Sometimes less is more, and this is very much the case this Sunday afternoon when seven fine string players from the SCO present a superb concert at the Queen’s Hall. They are led by Benjamin Marquise Gilmore, violin, along with Ruth Crouch, Fiona Winning and Felix Tanner, viola; Phillip Higham and Su-a Lee, cello; and Nikita Naumov, Double Bass. It is soon obvious that these orchestra members are not only superb musicians, but are used to playing with each other: they are in perfect harmony.

The concert begins with a string quintet written by Dvořák in 1875, and unusually for a quintet, the fifth instrument is a double bass. This gives the quintet a depth and resonance that makes it sound very different from a normal quintet. This is helped by the very delicate and expressive playing of bass player Naumov. This is particularly true in the opening movement, and later on in the slow movement, when at times the quintet sound more like a small orchestra. Dvořák, as he often does, uses folk song melodies but combines these with broad romantic themes, and this makes it a very special work.

The concert continues with Bartók’s Romanian Folk Dances written in 1915. Here, he uses part of his extensive collection of Central European folk songs and tunes.
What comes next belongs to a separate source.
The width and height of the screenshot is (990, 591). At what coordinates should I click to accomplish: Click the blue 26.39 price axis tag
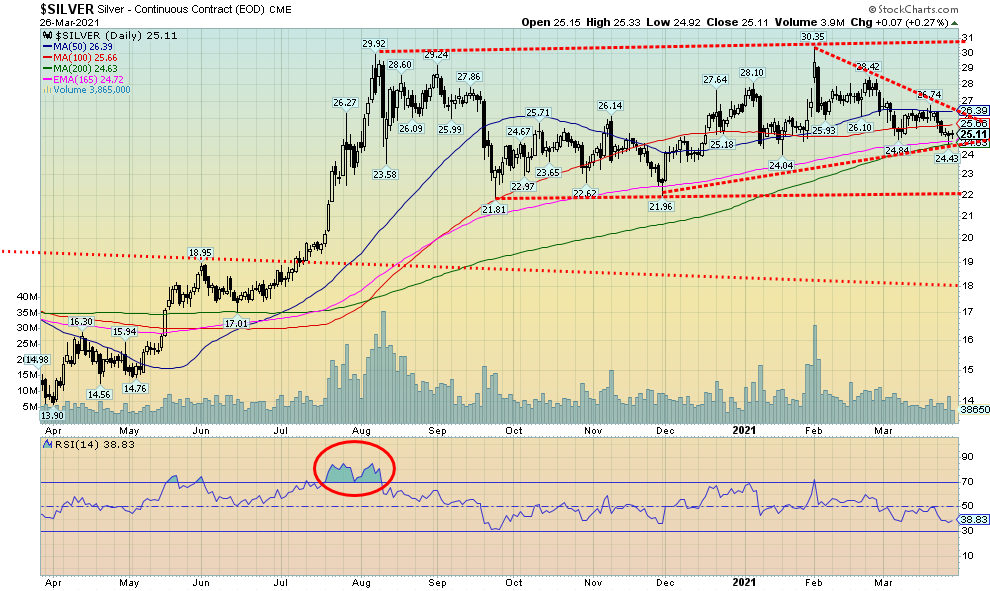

The musicians have great fun recreating the various dances Bartók used.

The concert concludes with a very different work, Strauss’s Metamorphosen composed in 1945. It was motivated by the destruction of Munich’s opera house in 1943, which Strauss felt marked the end of his musical life. So when he was commissioned to write a new work, he chose a soulful theme from Beethoven’s Eroica symphony, which he marked “In Memoriam” to mark the demise of Munich and Germany’s cultural life. Scored originally for twenty-three musicians, the seven members of the SCO create an impressive sound, and convey the angst of Strauss, but also the hope for the future. It is a perfect afternoon, warmly received by a big Queen’s Hall audience.